Work instruction => Nothing in the records may be altered; repeat them exactly.

*** Exercise inputs Section Begins ***

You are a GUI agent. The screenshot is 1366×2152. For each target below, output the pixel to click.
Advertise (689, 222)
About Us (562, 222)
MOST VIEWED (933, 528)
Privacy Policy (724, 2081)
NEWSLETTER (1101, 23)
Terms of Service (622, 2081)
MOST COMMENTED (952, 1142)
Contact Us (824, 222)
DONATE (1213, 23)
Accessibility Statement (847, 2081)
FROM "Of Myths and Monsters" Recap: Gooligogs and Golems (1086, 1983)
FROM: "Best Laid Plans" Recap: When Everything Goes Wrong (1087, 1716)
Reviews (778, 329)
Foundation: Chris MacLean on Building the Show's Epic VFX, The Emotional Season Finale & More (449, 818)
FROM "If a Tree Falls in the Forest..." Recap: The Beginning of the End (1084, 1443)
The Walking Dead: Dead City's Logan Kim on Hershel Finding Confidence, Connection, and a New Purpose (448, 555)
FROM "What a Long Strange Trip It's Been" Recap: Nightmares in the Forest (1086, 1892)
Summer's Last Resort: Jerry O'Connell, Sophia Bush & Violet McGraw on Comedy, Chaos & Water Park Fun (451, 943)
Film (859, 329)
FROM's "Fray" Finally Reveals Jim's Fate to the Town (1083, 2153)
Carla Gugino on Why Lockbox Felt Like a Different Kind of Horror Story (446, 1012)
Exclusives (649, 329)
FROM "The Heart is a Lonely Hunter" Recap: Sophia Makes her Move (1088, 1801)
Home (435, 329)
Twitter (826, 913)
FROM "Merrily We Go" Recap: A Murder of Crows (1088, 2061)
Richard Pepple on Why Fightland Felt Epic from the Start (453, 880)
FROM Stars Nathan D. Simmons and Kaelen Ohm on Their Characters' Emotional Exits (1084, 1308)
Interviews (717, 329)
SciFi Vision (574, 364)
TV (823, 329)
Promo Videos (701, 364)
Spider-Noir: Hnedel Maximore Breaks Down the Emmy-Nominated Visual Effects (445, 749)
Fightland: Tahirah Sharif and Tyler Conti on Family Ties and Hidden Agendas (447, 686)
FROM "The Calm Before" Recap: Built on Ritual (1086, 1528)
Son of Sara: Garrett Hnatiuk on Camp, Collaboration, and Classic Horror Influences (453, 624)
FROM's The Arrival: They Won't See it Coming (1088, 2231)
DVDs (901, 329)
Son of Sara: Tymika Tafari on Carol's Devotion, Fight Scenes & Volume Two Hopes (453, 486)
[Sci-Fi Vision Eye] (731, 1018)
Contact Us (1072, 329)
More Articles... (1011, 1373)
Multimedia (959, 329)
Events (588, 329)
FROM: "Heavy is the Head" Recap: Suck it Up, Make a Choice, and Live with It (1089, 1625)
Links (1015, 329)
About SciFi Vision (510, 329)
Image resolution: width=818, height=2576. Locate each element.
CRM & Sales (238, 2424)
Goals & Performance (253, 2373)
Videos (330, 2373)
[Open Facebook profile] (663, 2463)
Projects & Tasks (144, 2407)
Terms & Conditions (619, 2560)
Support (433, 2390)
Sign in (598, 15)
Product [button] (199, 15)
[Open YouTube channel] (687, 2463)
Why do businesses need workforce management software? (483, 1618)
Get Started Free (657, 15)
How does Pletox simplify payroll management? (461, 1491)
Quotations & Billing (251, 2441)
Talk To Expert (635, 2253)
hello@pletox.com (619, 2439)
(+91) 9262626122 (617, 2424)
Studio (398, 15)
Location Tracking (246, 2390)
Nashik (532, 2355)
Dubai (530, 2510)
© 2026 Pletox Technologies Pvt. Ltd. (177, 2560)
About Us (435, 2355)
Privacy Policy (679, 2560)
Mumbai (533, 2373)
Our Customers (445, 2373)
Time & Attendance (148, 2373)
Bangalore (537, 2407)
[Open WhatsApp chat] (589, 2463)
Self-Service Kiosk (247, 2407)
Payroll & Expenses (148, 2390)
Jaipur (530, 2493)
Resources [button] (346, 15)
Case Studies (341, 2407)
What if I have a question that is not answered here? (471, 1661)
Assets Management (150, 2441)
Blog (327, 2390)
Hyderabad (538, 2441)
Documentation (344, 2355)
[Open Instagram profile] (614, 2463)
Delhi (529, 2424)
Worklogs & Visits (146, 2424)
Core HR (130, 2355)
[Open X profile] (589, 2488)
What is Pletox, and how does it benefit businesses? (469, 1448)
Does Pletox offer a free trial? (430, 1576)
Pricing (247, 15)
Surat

*** Exercise inputs Section Ends ***

Result of the task =>
You are a GUI agent. The screenshot is 1366×2152. For each target below, output the pixel to click.
Advertise (689, 222)
About Us (562, 222)
MOST VIEWED (933, 528)
Privacy Policy (724, 2081)
NEWSLETTER (1101, 23)
Terms of Service (622, 2081)
MOST COMMENTED (952, 1142)
Contact Us (824, 222)
DONATE (1213, 23)
Accessibility Statement (847, 2081)
FROM "Of Myths and Monsters" Recap: Gooligogs and Golems (1086, 1983)
FROM: "Best Laid Plans" Recap: When Everything Goes Wrong (1087, 1716)
Reviews (778, 329)
Foundation: Chris MacLean on Building the Show's Epic VFX, The Emotional Season Finale & More (449, 818)
FROM "If a Tree Falls in the Forest..." Recap: The Beginning of the End (1084, 1443)
The Walking Dead: Dead City's Logan Kim on Hershel Finding Confidence, Connection, and a New Purpose (448, 555)
FROM "What a Long Strange Trip It's Been" Recap: Nightmares in the Forest (1086, 1892)
Summer's Last Resort: Jerry O'Connell, Sophia Bush & Violet McGraw on Comedy, Chaos & Water Park Fun (451, 943)
Film (859, 329)
FROM's "Fray" Finally Reveals Jim's Fate to the Town (1083, 2153)
Carla Gugino on Why Lockbox Felt Like a Different Kind of Horror Story (446, 1012)
Exclusives (649, 329)
FROM "The Heart is a Lonely Hunter" Recap: Sophia Makes her Move (1088, 1801)
Home (435, 329)
Twitter (826, 913)
FROM "Merrily We Go" Recap: A Murder of Crows (1088, 2061)
Richard Pepple on Why Fightland Felt Epic from the Start (453, 880)
FROM Stars Nathan D. Simmons and Kaelen Ohm on Their Characters' Emotional Exits (1084, 1308)
Interviews (717, 329)
SciFi Vision (574, 364)
TV (823, 329)
Promo Videos (701, 364)
Spider-Noir: Hnedel Maximore Breaks Down the Emmy-Nominated Visual Effects (445, 749)
Fightland: Tahirah Sharif and Tyler Conti on Family Ties and Hidden Agendas (447, 686)
FROM "The Calm Before" Recap: Built on Ritual (1086, 1528)
Son of Sara: Garrett Hnatiuk on Camp, Collaboration, and Classic Horror Influences (453, 624)
FROM's The Arrival: They Won't See it Coming (1088, 2231)
DVDs (901, 329)
Son of Sara: Tymika Tafari on Carol's Devotion, Fight Scenes & Volume Two Hopes (453, 486)
[Sci-Fi Vision Eye] (731, 1018)
Contact Us (1072, 329)
More Articles... (1011, 1373)
Multimedia (959, 329)
Events (588, 329)
FROM: "Heavy is the Head" Recap: Suck it Up, Make a Choice, and Live with It (1089, 1625)
Links (1015, 329)
About SciFi Vision (510, 329)
Image resolution: width=818, height=2576. Locate each element.
CRM & Sales (238, 2424)
Goals & Performance (253, 2373)
Videos (330, 2373)
[Open Facebook profile] (663, 2463)
Projects & Tasks (144, 2407)
Terms & Conditions (619, 2560)
Support (433, 2390)
Sign in (598, 15)
Product [button] (199, 15)
[Open YouTube channel] (687, 2463)
Why do businesses need workforce management software? (483, 1618)
Get Started Free (657, 15)
How does Pletox simplify payroll management? (461, 1491)
Quotations & Billing (251, 2441)
Talk To Expert (635, 2253)
hello@pletox.com (619, 2439)
(+91) 9262626122 (617, 2424)
Studio (398, 15)
Location Tracking (246, 2390)
Nashik (532, 2355)
Dubai (530, 2510)
© 2026 Pletox Technologies Pvt. Ltd. (177, 2560)
About Us (435, 2355)
Privacy Policy (679, 2560)
Mumbai (533, 2373)
Our Customers (445, 2373)
Time & Attendance (148, 2373)
Bangalore (537, 2407)
[Open WhatsApp chat] (589, 2463)
Self-Service Kiosk (247, 2407)
Payroll & Expenses (148, 2390)
Jaipur (530, 2493)
Resources [button] (346, 15)
Case Studies (341, 2407)
What if I have a question that is not answered here? (471, 1661)
Assets Management (150, 2441)
Blog (327, 2390)
Hyderabad (538, 2441)
Documentation (344, 2355)
[Open Instagram profile] (614, 2463)
Delhi (529, 2424)
Worklogs & Visits (146, 2424)
Core HR (130, 2355)
[Open X profile] (589, 2488)
What is Pletox, and how does it benefit businesses? (469, 1448)
Does Pletox offer a free trial? (430, 1576)
Pricing (247, 15)
Surat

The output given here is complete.